Your instructions: Reproduce every line of the records below exactly as they appear, leaving out the pictures.

Records for this task:
============
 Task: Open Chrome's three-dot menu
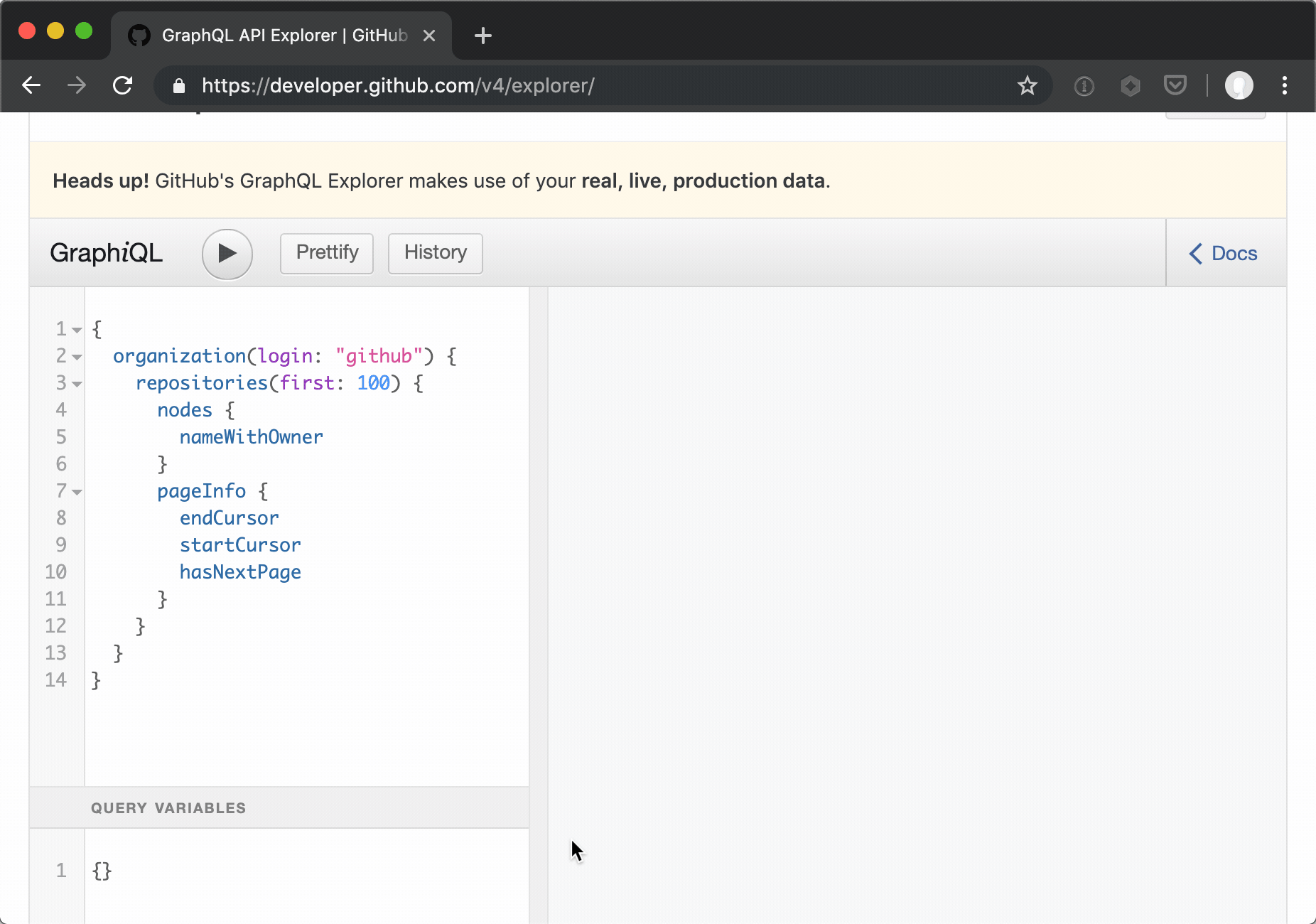[1284, 85]
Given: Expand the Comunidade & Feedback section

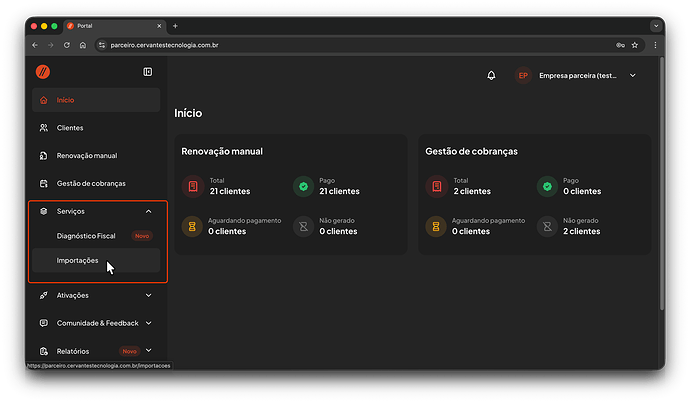Looking at the screenshot, I should 148,323.
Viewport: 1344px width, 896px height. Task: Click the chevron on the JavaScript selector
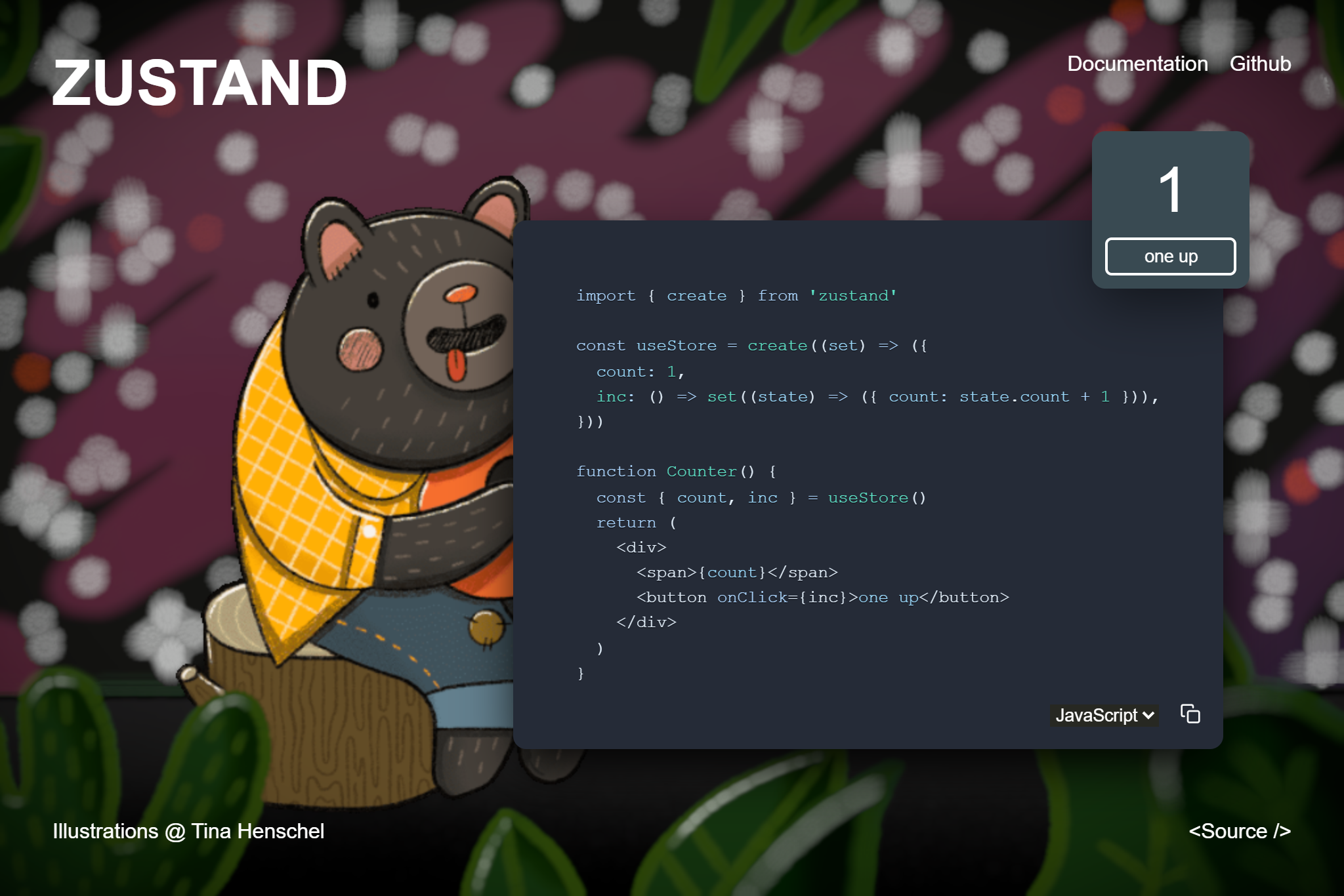point(1147,716)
============
Task response:
 Task: Open Chrome's three-dot menu
[1284, 85]
Given: Expand the Comunidade & Feedback section

Looking at the screenshot, I should 148,323.
Viewport: 1344px width, 896px height. Task: Click the chevron on the JavaScript selector
point(1147,716)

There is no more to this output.